▶ THE PROBLEM:
Set down every line of the data, unchanged and complete.

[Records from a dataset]
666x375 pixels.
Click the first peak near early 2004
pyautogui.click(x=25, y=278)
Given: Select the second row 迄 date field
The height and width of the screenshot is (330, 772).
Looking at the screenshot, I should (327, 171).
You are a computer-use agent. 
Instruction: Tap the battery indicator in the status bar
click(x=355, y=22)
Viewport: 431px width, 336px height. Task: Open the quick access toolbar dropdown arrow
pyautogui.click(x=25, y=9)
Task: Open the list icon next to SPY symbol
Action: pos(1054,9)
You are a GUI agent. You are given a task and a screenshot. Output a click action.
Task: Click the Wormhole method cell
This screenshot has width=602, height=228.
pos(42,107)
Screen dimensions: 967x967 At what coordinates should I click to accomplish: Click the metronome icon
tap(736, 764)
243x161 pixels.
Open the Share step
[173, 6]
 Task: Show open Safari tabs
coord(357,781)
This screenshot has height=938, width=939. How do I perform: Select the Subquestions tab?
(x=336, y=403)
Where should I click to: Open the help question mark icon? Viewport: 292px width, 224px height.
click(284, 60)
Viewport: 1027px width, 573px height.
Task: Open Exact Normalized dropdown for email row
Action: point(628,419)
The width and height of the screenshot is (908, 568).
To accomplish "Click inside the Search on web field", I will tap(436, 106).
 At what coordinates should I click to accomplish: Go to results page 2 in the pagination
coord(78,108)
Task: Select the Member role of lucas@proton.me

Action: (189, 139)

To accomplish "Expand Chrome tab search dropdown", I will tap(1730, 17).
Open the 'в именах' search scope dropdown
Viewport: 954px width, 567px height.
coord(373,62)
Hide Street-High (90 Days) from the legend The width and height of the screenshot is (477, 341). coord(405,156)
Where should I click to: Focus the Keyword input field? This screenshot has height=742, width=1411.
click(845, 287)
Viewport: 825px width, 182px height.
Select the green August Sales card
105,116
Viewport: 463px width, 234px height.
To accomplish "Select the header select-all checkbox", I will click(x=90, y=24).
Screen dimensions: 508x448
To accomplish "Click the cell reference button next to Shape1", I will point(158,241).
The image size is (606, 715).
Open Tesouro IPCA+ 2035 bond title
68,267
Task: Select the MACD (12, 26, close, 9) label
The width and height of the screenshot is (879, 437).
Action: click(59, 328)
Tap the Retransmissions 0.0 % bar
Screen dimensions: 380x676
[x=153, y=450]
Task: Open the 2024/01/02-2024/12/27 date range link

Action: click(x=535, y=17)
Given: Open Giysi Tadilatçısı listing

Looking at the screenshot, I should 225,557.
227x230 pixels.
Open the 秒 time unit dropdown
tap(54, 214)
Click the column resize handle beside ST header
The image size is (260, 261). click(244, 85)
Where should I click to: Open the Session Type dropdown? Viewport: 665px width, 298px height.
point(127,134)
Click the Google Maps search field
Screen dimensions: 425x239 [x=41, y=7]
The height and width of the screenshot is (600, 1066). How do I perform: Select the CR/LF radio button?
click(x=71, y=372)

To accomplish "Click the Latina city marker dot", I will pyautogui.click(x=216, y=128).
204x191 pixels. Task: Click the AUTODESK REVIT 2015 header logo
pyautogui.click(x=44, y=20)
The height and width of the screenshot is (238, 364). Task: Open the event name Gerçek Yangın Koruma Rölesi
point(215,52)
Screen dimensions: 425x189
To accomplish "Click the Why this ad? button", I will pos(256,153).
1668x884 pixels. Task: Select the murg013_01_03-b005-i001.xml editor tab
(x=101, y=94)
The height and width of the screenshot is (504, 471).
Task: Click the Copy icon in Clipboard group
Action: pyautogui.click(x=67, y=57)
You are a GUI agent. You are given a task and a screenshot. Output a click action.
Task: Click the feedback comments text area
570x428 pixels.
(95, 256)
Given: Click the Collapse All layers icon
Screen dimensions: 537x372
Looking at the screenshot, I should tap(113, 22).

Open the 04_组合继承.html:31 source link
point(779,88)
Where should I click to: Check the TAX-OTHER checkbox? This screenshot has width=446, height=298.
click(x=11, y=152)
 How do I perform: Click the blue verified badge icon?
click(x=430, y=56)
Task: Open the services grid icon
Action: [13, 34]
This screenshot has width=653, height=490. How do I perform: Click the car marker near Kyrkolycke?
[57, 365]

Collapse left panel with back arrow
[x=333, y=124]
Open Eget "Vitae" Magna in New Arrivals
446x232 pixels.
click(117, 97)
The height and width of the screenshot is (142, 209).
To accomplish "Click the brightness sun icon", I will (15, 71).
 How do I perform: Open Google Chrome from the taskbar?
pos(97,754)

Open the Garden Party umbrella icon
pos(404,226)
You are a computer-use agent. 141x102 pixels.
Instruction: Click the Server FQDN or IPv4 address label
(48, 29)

▶ ANSWER BELOW:
666x375 pixels.
Click the first peak near early 2004
pyautogui.click(x=25, y=278)
Given: Select the second row 迄 date field
The height and width of the screenshot is (330, 772).
Looking at the screenshot, I should (327, 171).
You are a computer-use agent. 
Instruction: Tap the battery indicator in the status bar
click(x=355, y=22)
Viewport: 431px width, 336px height. Task: Open the quick access toolbar dropdown arrow
pyautogui.click(x=25, y=9)
Task: Open the list icon next to SPY symbol
Action: pos(1054,9)
You are a GUI agent. You are given a task and a screenshot. Output a click action.
Task: Click the Wormhole method cell
This screenshot has width=602, height=228.
pos(42,107)
Screen dimensions: 967x967 At what coordinates should I click to accomplish: Click the metronome icon
tap(736, 764)
243x161 pixels.
Open the Share step
[173, 6]
 Task: Show open Safari tabs
coord(357,781)
This screenshot has height=938, width=939. How do I perform: Select the Subquestions tab?
(x=336, y=403)
Where should I click to: Open the help question mark icon? Viewport: 292px width, 224px height.
click(284, 60)
Viewport: 1027px width, 573px height.
Task: Open Exact Normalized dropdown for email row
Action: point(628,419)
The width and height of the screenshot is (908, 568).
To accomplish "Click inside the Search on web field", I will tap(436, 106).
 At what coordinates should I click to accomplish: Go to results page 2 in the pagination
coord(78,108)
Task: Select the Member role of lucas@proton.me

Action: (189, 139)

To accomplish "Expand Chrome tab search dropdown", I will tap(1730, 17).
Open the 'в именах' search scope dropdown
Viewport: 954px width, 567px height.
coord(373,62)
Hide Street-High (90 Days) from the legend The width and height of the screenshot is (477, 341). coord(405,156)
Where should I click to: Focus the Keyword input field? This screenshot has height=742, width=1411.
click(845, 287)
Viewport: 825px width, 182px height.
Select the green August Sales card
105,116
Viewport: 463px width, 234px height.
To accomplish "Select the header select-all checkbox", I will click(x=90, y=24).
Screen dimensions: 508x448
To accomplish "Click the cell reference button next to Shape1", I will point(158,241).
The image size is (606, 715).
Open Tesouro IPCA+ 2035 bond title
68,267
Task: Select the MACD (12, 26, close, 9) label
The width and height of the screenshot is (879, 437).
Action: click(59, 328)
Tap the Retransmissions 0.0 % bar
Screen dimensions: 380x676
[x=153, y=450]
Task: Open the 2024/01/02-2024/12/27 date range link

Action: click(x=535, y=17)
Given: Open Giysi Tadilatçısı listing

Looking at the screenshot, I should 225,557.
227x230 pixels.
Open the 秒 time unit dropdown
tap(54, 214)
Click the column resize handle beside ST header
The image size is (260, 261). click(244, 85)
Where should I click to: Open the Session Type dropdown? Viewport: 665px width, 298px height.
point(127,134)
Click the Google Maps search field
Screen dimensions: 425x239 [x=41, y=7]
The height and width of the screenshot is (600, 1066). How do I perform: Select the CR/LF radio button?
click(x=71, y=372)

To accomplish "Click the Latina city marker dot", I will pyautogui.click(x=216, y=128).
204x191 pixels. Task: Click the AUTODESK REVIT 2015 header logo
pyautogui.click(x=44, y=20)
The height and width of the screenshot is (238, 364). Task: Open the event name Gerçek Yangın Koruma Rölesi
point(215,52)
Screen dimensions: 425x189
To accomplish "Click the Why this ad? button", I will pos(256,153).
1668x884 pixels. Task: Select the murg013_01_03-b005-i001.xml editor tab
(x=101, y=94)
The height and width of the screenshot is (504, 471).
Task: Click the Copy icon in Clipboard group
Action: pyautogui.click(x=67, y=57)
You are a GUI agent. You are given a task and a screenshot. Output a click action.
Task: Click the feedback comments text area
570x428 pixels.
(95, 256)
Given: Click the Collapse All layers icon
Screen dimensions: 537x372
Looking at the screenshot, I should tap(113, 22).

Open the 04_组合继承.html:31 source link
point(779,88)
Where should I click to: Check the TAX-OTHER checkbox? This screenshot has width=446, height=298.
click(x=11, y=152)
 How do I perform: Click the blue verified badge icon?
click(x=430, y=56)
Task: Open the services grid icon
Action: [13, 34]
This screenshot has width=653, height=490. How do I perform: Click the car marker near Kyrkolycke?
[57, 365]

Collapse left panel with back arrow
[x=333, y=124]
Open Eget "Vitae" Magna in New Arrivals
446x232 pixels.
click(117, 97)
The height and width of the screenshot is (142, 209).
To accomplish "Click the brightness sun icon", I will (15, 71).
 How do I perform: Open Google Chrome from the taskbar?
pos(97,754)

Open the Garden Party umbrella icon
pos(404,226)
You are a computer-use agent. 141x102 pixels.
Instruction: Click the Server FQDN or IPv4 address label
(48, 29)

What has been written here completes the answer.